Не разрешили, и я узнал о ее смерти от своей жены, которая проделала долгий путь из Италии, несмотря на болезнь, чтобы сказать мне об этом, чтобы я не услышал об этом от кого-то другого. Она была нежна и ласкова со мной. Она поцеловала меня, она меня успокаивала, она вела себя так, как ни одна женщина в мире не смогла бы, разве что моя мать. Должен заметить, это было не в первый раз: она однажды приехала из-за границы, чтобы повидать меня и сказать, что была вынуждена ради наших мальчиков изменить свое имя, заверила меня, что никогда не разведется со мной.

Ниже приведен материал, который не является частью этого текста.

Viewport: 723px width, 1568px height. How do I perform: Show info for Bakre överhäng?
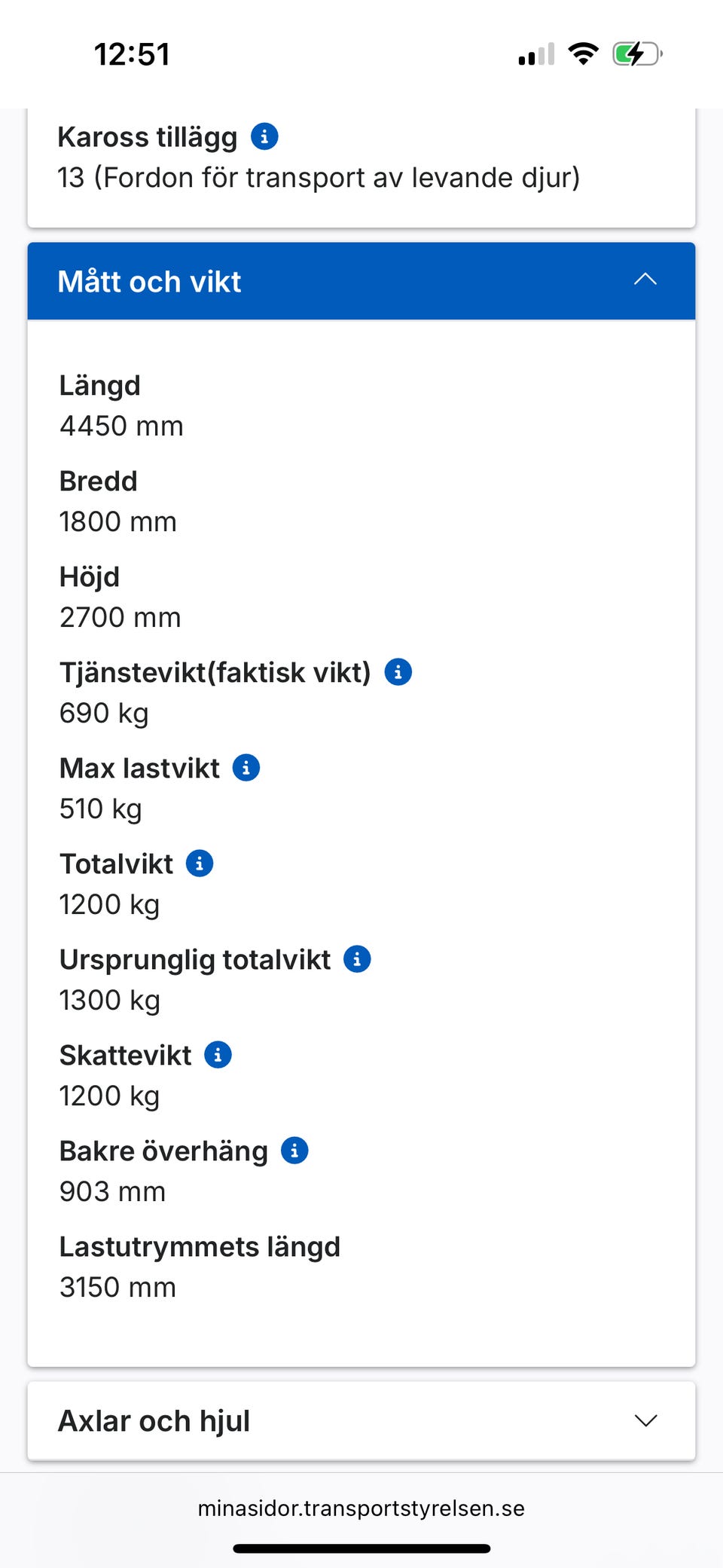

После моего освобождения она назначила мне содержание и позволила встречаться с детьми два раза в год. Она написала мне очень трогательное и ласковое письмо. Все, включая наши имущественные вопросы, было урегулировано между нами самым полюбовным образом, пока мои друзья, в необоснованном стремлении потребовать для меня большего, не испортили наши отношения. Почему люди не могли оставить нас в покое и позволить нам самим разобраться в нашей жизни?
Я думаю, что ваша жизнь в тот момент, полная гнева, душевной боли и горечи, которые не имели выхода, должна была вывести вас из нормального состояния психического равновесия.

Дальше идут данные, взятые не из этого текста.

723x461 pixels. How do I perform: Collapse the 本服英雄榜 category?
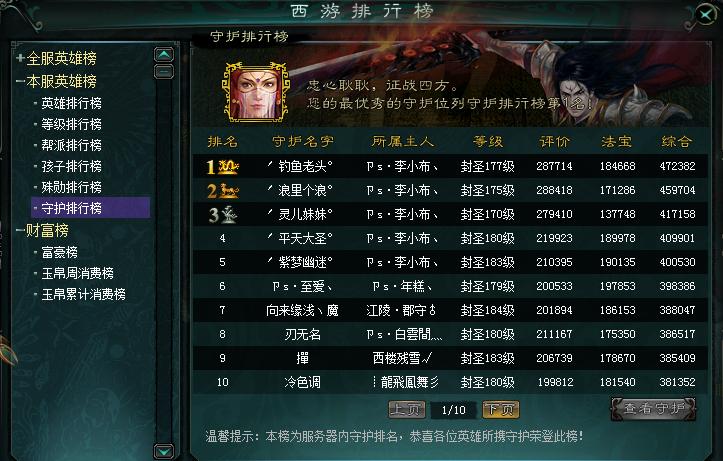pos(20,81)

Так оно и было, но мне наконец позволили иметь перо и бумагу. А до этого мое сознание было спутано и полно пагубных мыслей. Я начал писать большое письмо Бози, и одна только возможность снова писать была подобна огромной очистительной волне, смывшей всю горечь, негодование и раздражение, накопившиеся за полтора года молчания и одиночества. Я писал его как письмо под названием Epistola: In Carcere et Vinculis, письмо из тюрьмы, написанное в оковах[6]
, потому что именно форма письма соответствовала тому, что я хотел сказать. Я не пытался оправдать свое поведение за последние пять лет, но лишь объяснить его, рассказать о своем невообразимом поведении в отношении Бози и его отца. Мне не позволили отослать его, что оказалось удачей, потому что Бози, несомненно, уничтожил бы его, придя в ярость от моих упреков. Большое значение для меня имело и то, что, описывая свой тюремный опыт, я помогал себе подготовиться к возвращению в свободный мир, принять тот факт, что я был обычным заключенным в обычной тюрьме, и научиться не стыдиться этого.Вы как образованный человек должны были страдать больше, чем другие заключенные, но, возможно, в этом было и некоторое преимущество? Вы сами могли начать свое восстановление.

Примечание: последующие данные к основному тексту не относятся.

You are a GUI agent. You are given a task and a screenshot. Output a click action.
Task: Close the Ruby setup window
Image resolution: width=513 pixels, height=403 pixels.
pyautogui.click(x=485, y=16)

Да, это так. Это один из основных недостатков системы и, насколько я знаю, до сих пор им остается. Общество обрушивает на человека тяжелое наказание и оставляет его в тот самый момент, когда все закончено и общество должно начать выполнять в отношении его определенную обязанность. Многие люди после своего освобождения продолжают нести с собой свою тюрьму, скрывают это, как позор, в сердце и в результате, как несчастные отравленные животные, заползают в какую-нибудь нору и умирают. Скверно, что у них нет другого выхода, и ужасно несправедливо со стороны общества заставлять их так поступать.
Что-то вроде свободы
Отбыв в заключении полный срок, который не был сокращен ни на один день — даже нахождение под стражей не было зачтено, — Оскар Уайльд вышел на свободу 19 мая 1897 года и сразу уехал во Францию. В Англию он больше не возвращался. Констанс посылала ему деньги, чтобы помочь начать все сначала, и даже согласилась назначить ему ежеквартальное содержание. Они писали друг другу, намереваясь встретиться, но больше никогда не увиделись. Уайльд провел лето в Берневале около Дьепа, где его навещали друзья. Поначалу он отвергал попытки Бози встретиться с ним. Здесь он закончил свое последнее произведение «Баллада Редингской тюрьмы».
Вы только что говорили о себе как о трагическом герое, отважно встретившем позор и унижение, которое он навлек на себя, однако после освобождения отправились в добровольное изгнание как побитый пес. Вы считаете, что заключение разрушило в вас что-то жизненно важное?